- **WHAT THE EXERCISE ASKS**
Repeat exactly the opening lines of the records, ending with the line that contains "Open the ts(2337) error code reference".

(Beginning of SUPPLIED MATERIAL)

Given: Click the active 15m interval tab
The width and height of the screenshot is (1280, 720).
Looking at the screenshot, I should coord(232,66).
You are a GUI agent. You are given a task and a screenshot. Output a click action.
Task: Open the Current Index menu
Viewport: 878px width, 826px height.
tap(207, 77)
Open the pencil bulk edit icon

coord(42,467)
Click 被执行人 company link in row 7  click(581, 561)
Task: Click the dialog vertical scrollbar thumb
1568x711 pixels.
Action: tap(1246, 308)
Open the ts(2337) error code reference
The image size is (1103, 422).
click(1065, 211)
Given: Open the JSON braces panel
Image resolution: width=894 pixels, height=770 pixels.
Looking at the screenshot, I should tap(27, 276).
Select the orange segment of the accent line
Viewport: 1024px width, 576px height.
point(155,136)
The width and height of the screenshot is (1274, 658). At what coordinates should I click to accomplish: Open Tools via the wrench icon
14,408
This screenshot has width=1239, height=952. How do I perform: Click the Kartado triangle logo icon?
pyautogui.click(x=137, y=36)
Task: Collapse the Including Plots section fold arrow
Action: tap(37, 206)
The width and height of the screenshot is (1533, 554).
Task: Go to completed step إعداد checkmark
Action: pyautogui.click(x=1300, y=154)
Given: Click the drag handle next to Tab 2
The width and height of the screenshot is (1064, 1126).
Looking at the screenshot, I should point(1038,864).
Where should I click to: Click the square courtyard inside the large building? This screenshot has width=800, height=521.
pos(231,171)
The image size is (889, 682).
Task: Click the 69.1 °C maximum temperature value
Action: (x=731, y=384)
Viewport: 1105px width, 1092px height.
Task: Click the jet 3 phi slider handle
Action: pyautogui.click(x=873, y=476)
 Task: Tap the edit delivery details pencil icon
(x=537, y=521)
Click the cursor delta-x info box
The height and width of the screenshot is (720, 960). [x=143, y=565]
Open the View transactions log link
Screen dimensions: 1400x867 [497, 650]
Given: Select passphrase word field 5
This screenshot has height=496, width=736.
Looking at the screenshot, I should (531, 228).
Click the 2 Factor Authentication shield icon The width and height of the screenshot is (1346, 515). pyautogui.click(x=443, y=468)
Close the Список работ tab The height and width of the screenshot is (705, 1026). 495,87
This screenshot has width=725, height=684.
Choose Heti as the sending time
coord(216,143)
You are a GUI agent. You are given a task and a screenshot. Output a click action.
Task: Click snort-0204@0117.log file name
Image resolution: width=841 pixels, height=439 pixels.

(End of SUPPLIED MATERIAL)

- **SOLUTION BELOW**
Given: Click the active 15m interval tab
The width and height of the screenshot is (1280, 720).
Looking at the screenshot, I should coord(232,66).
You are a GUI agent. You are given a task and a screenshot. Output a click action.
Task: Open the Current Index menu
Viewport: 878px width, 826px height.
tap(207, 77)
Open the pencil bulk edit icon

coord(42,467)
Click 被执行人 company link in row 7  click(581, 561)
Task: Click the dialog vertical scrollbar thumb
1568x711 pixels.
Action: tap(1246, 308)
Open the ts(2337) error code reference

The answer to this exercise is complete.